Word and element location data:
┌────────
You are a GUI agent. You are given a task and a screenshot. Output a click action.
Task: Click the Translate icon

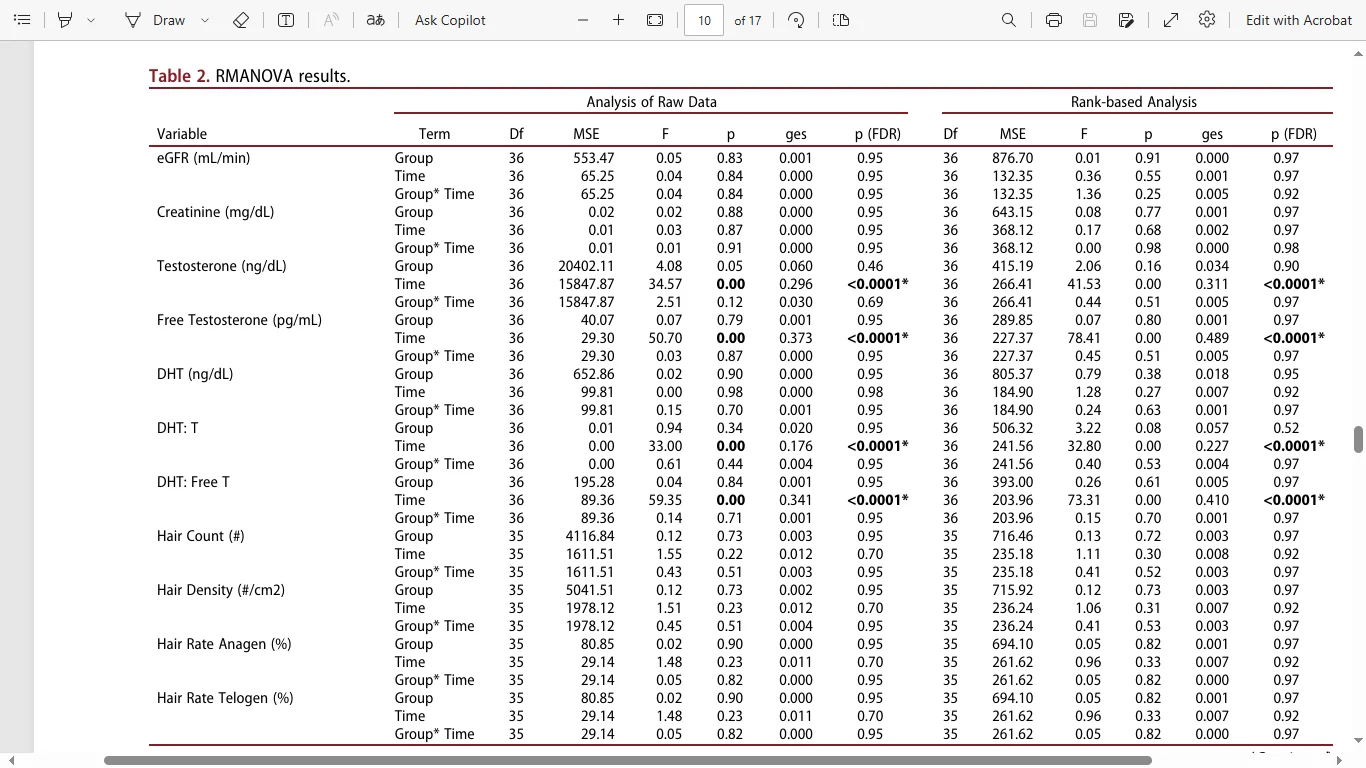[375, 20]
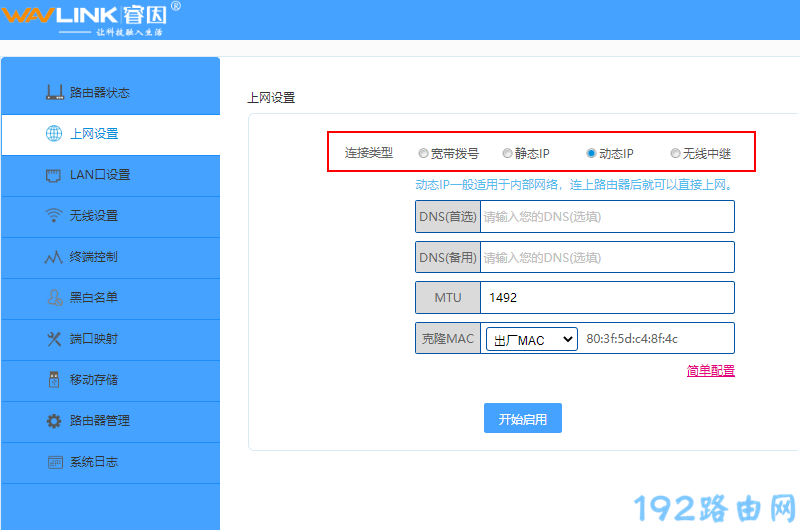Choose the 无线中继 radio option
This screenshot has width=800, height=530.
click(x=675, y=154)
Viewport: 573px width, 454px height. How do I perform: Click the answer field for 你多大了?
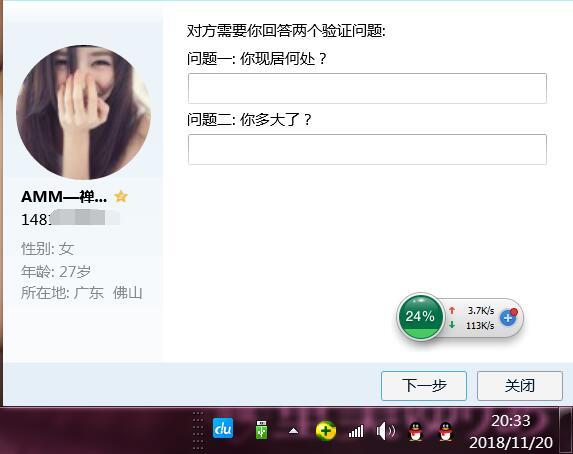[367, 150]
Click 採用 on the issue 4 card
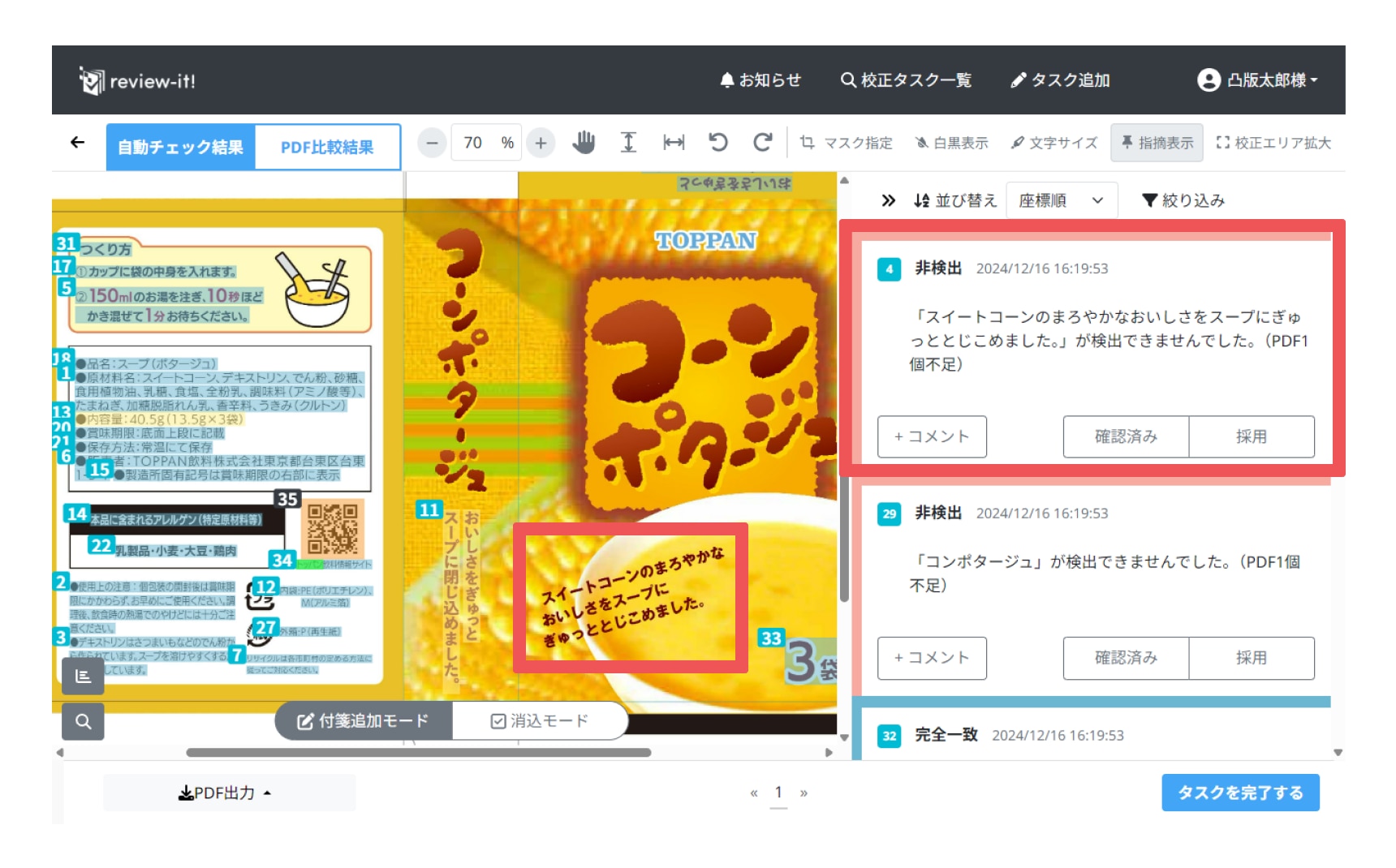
└────────
Directions for this task: Rewrite all the entries, replacing "answer field" with "input box" and leaving everything else unchanged, and omit the pictures.

Solution to this task:
You are a GUI agent. You are given a task and a screenshot. Output a click action.
Task: Click the Translate icon

[375, 20]
Choose the 无线中继 radio option
This screenshot has width=800, height=530.
click(x=675, y=154)
Viewport: 573px width, 454px height. How do I perform: Click the input box for 你多大了?
[367, 150]
Click 採用 on the issue 4 card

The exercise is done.